La théorie des mutations domaniales, en droit administratif français, expose que l'État peut, arbitrairement et sans indemnité, modifier l'affectation d'un bien appartenant au domaine public d'une autre personne morale de droit public.

Exposé de la théorie[modifier | modifier le code]

En 1909, le Conseil d'État a indiqué que l'État pouvait de façon autoritaire, au nom de l'intérêt général, modifier l'affectation d'une dépendance appartenant au domaine public d'une collectivité territoriale[1]. Cette conception a été désignée sous le nom de « théorie des mutations domaniales » par Marcel Waline[2] qui en a contesté la validité.

Selon cette théorie, l'État n'a pas à indemniser la collectivité territoriale car il n'y a pas de transfert de propriété mais seulement un changement d'affectation, dans l'intérêt général. L'arrêt de 1909 estime que le domaine public est grevé d'une « servitude dans l'intérêt du public » et que la puissance publique est libre de décider de l'affectation de ce domaine. Seuls les dommages de travaux publics peuvent le cas échéant faire l'objet de compensations financières. Dans une République unitaire telle que la France, selon les tenants de cette théorie, l'intérêt de l'État doit primer sur celui des autres personnes publiques. Il s'agit d'un principe général du domaine public.

En 2004, le Conseil d'État (arrêt Commune de Proville) confirma le principe de la théorie domaniale tout en continuant à refuser toutes demandes d'indemnités par la collectivité lésée[3].

Depuis l'entrée en vigueur du Code général de la propriété des personnes publiques, l'article L. 2123-4 consacre cette théorie.

Doctrine et jurisprudence[modifier | modifier le code]

Les juristes, depuis Hauriou qui parlait de « spoliation », ont souvent critiqué cette théorie en estimant qu'elle établissait une inégalité anormale entre l'État et les collectivités locales. Or le Conseil constitutionnel, dans une décision rendue le , estime que le droit de propriété affirmé avec force par la Déclaration des droits de l'homme et du citoyen de 1789 concerne « à titre égal la propriété de l'État et des autres personnes publiques ». D'autre part, la réforme constitutionnelle de 2003 a inscrit le rôle des collectivités territoriales dans la loi fondamentale. Enfin, l'État peut exercer ce droit par de simples décrets et sans concertation publique, même si le changement d'affectation a pour conséquence des travaux d'aménagements très importants.

Malgré ces considérations, le juge administratif continue à reconnaître la théorie des mutations domaniales[4]. Elle fait toutefois l'objet d'applications assez rares.

Traduction et réaménagement de cette théorie dans le Code général de la propriété des personnes publiques[modifier | modifier le code]

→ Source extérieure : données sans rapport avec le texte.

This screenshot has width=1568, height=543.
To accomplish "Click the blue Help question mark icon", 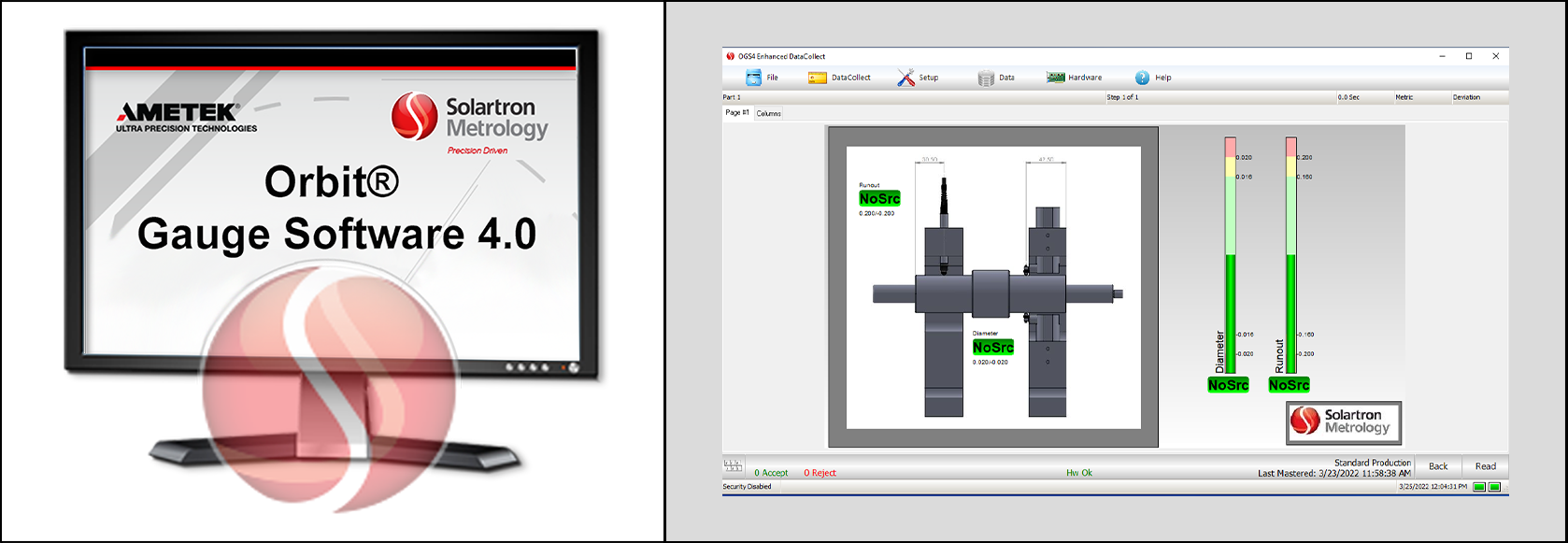I will [x=1142, y=78].

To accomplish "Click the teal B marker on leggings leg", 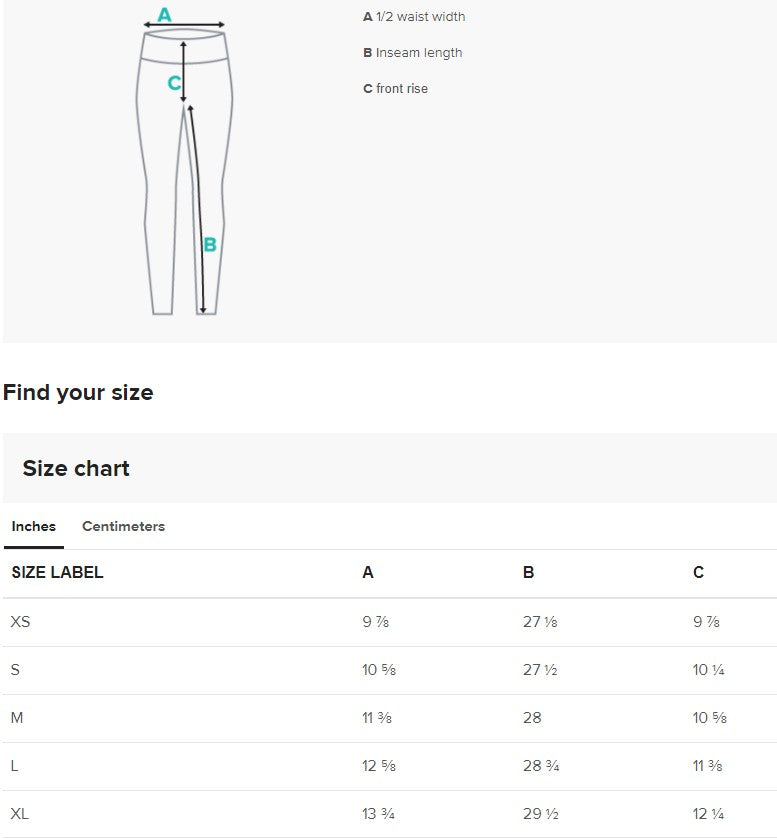I will coord(210,244).
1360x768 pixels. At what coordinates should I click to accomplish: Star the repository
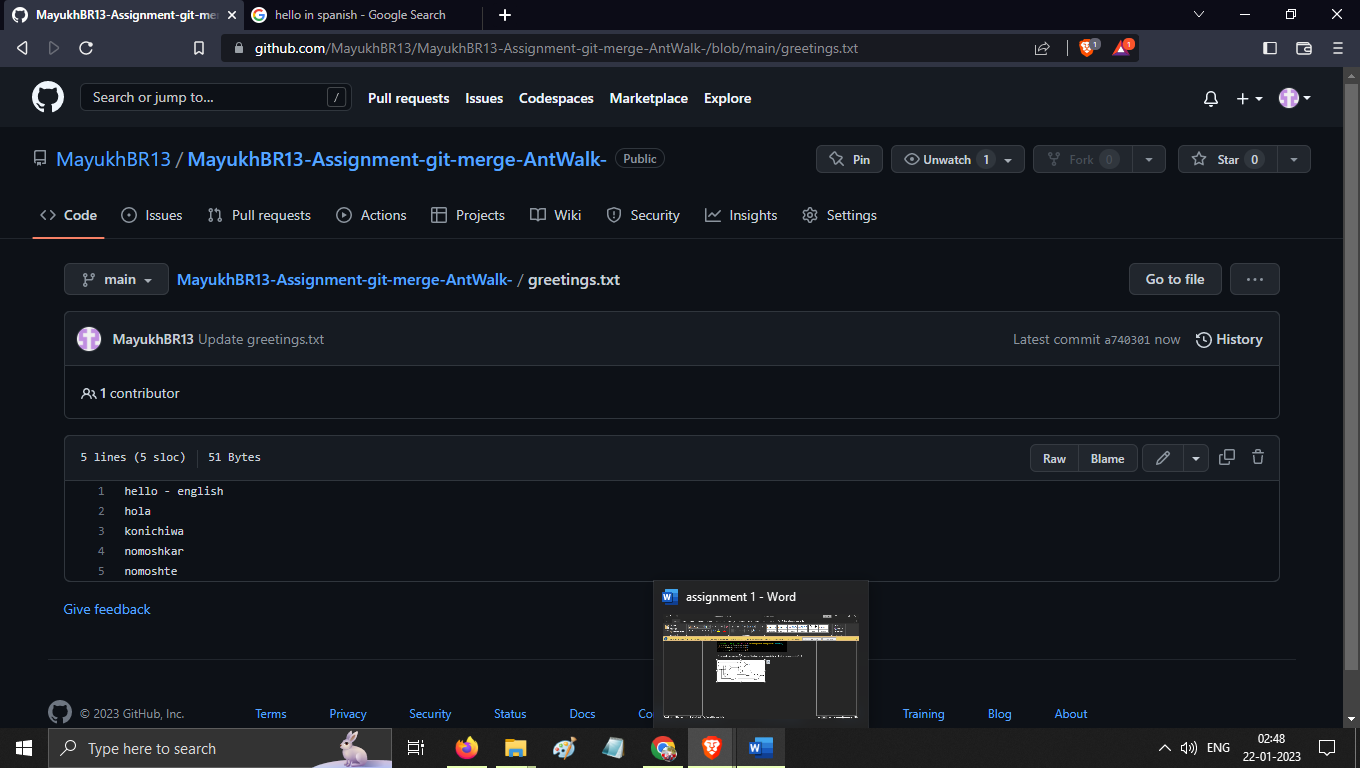[1227, 158]
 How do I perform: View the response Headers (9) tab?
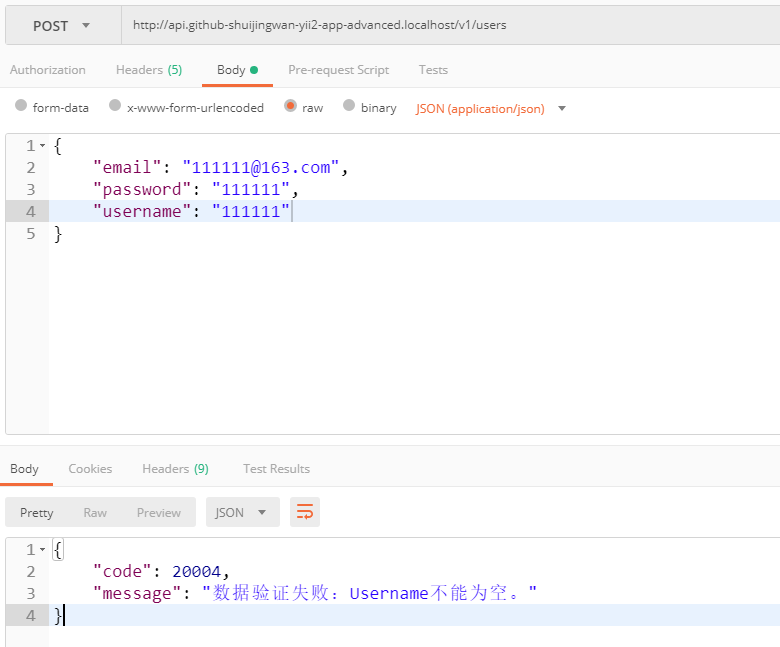(x=175, y=468)
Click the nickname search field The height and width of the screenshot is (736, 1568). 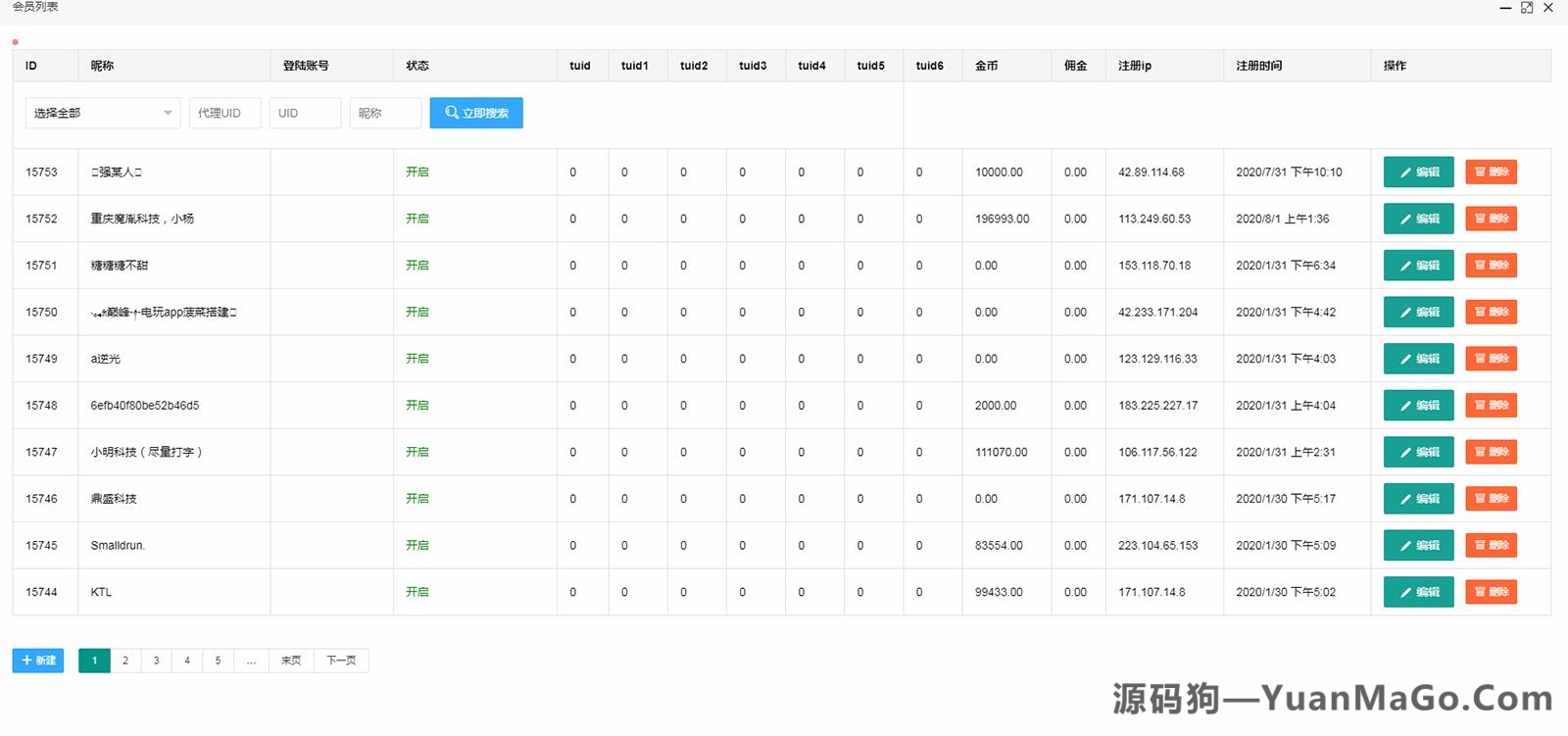pyautogui.click(x=385, y=113)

Le Code général de la propriété des personnes publiques, entré en vigueur le , a traduit par écrit cette théorie prétorienne. Son article L. 2123-4 dispose désormais : "Lorsqu'un motif d'intérêt général justifie de modifier l'affectation de dépendances du domaine public appartenant à une collectivité territoriale, un groupement de collectivités territoriales ou un établissement public, l'État peut, pour la durée correspondant à la nouvelle affectation, procéder à cette modification en l'absence d'accord de cette personne publique".

Du fait de l'affirmation progressive de la décentralisation et de la libre administration des collectivités territoriales, ainsi que des nombreuses critiques doctrinales susmentionnées, certaines garanties ont du être apportées. En premier lieu, l'article L. 2123-6du Code général de la propriété des personnes publiques inscrit dans le droit positif le principe d'une indemnisation « à raison des dépenses ou de la privation de revenus qui peuvent en résulter pour la personne dessaisie ». Il s'agit formellement d'une remise en cause de l'un des éléments les plus contestés par la doctrine.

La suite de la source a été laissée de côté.